Implementation:Eventual Inc Daft AI Embed Text
| Knowledge Sources | |
|---|---|
| Domains | Data_Engineering, Machine_Learning |
| Last Updated | 2026-02-08 00:00 GMT |
Overview
Concrete tool for computing text embeddings on DataFrame columns provided by the Daft library.
Description
The embed_text function returns an expression that embeds text using a specified embedding model and provider. It supports both local model inference (via the transformers provider) and remote API-based embedding (via the openai provider or other compatible APIs). The function automatically selects between synchronous and asynchronous execution based on the provider, and supports configurable output dimensions, batch sizes, GPU allocation, and concurrency.
Usage
Import and use this function when you need to compute dense vector embeddings of text data for semantic search, clustering, or downstream ML tasks.
Code Reference
Source Location
- Repository: Daft
- File:
daft/functions/ai/__init__.py - Lines: L72-154
Signature
def embed_text(
text: Expression,
*,
provider: str | Provider | None = None,
model: str | None = None,
dimensions: int | None = None,
**options: Unpack[EmbedTextOptions],
) -> Expression
Import
from daft.functions.ai import embed_text
# or
from daft.functions import embed_text
I/O Contract
Inputs
| Name | Type | Required | Description |
|---|---|---|---|
| text | Expression (String) | Yes | The input text column expression to embed. |
| provider | Provider | None | No | The embedding provider (e.g., "transformers", "openai").

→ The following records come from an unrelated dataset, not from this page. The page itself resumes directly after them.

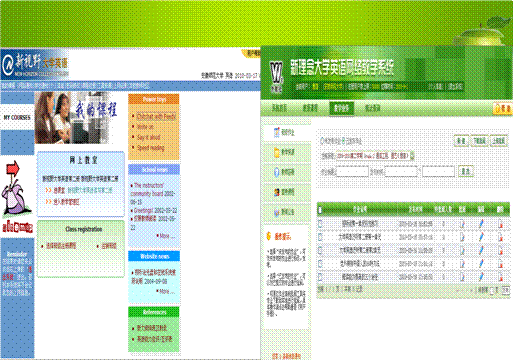
Task: Open the view page icon in last table row
Action: (x=462, y=277)
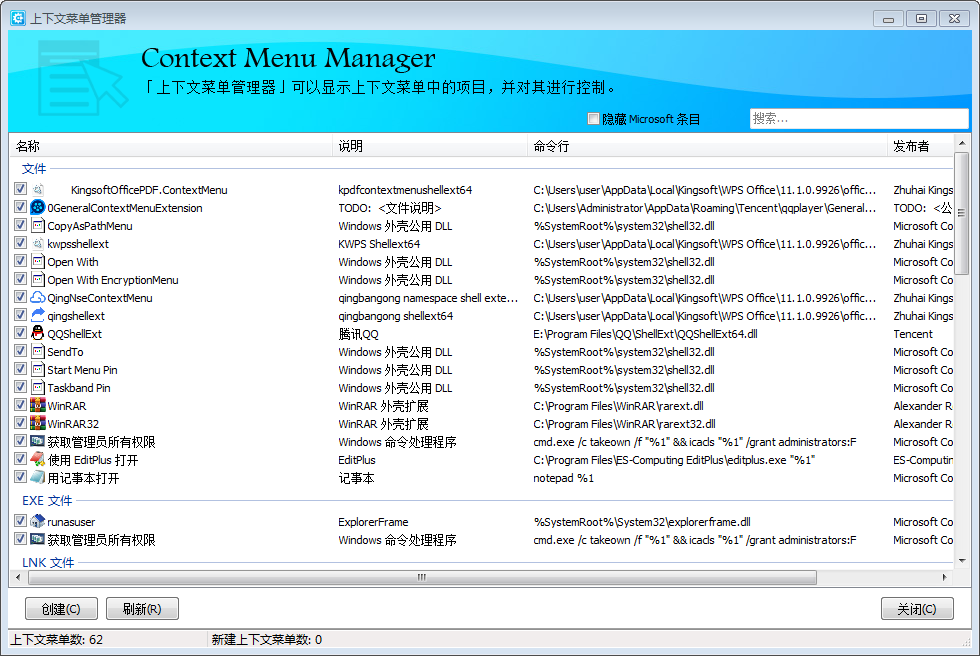
Task: Click the EditPlus icon beside 使用 EditPlus 打开
Action: pos(38,460)
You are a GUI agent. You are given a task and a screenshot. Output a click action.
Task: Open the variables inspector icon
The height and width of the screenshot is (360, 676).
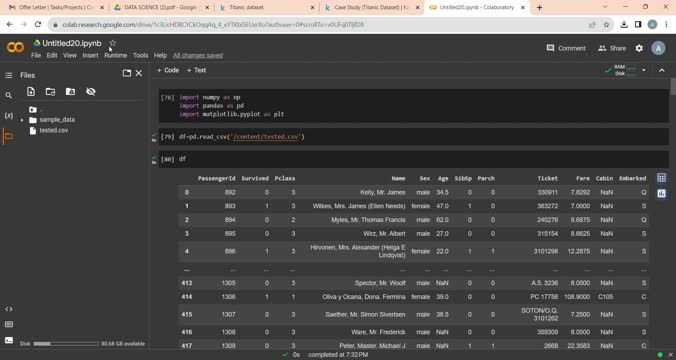pos(8,116)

Defaults to "transformers" when not specified.
|
| model | None | No | The embedding model name (e.g., "sentence-transformers/all-MiniLM-L6-v2"). If None, the provider's default model is used.
|
| dimensions | None | No | Number of output embedding dimensions, if the provider and model support specifying. If None, uses the model's default.
|
| **options | EmbedTextOptions | No | Additional provider-specific options (e.g., batch_size, concurrency). |
Outputs
| Name | Type | Description |
|---|---|---|
| return | Expression (FixedSizeList[Float32]) | An Embedding expression containing fixed-size float vectors representing the text embeddings. |
Usage Examples
Basic Usage
import daft
from daft.functions import embed_text
df = daft.from_pydict({"text": ["Hello world", "Daft is a distributed dataframe"]})
df = df.with_column(
"embeddings",
embed_text(
daft.col("text"),
provider="transformers",
model="sentence-transformers/all-MiniLM-L6-v2",
),
)
df.show()
Using OpenAI Provider
import daft
from daft.functions import embed_text
df = daft.from_pydict({"text": ["semantic search query", "document to embed"]})
df = df.with_column(
"embeddings",
embed_text(
daft.col("text"),
provider="openai",
model="text-embedding-3-small",
dimensions=256,
),
)
df.show()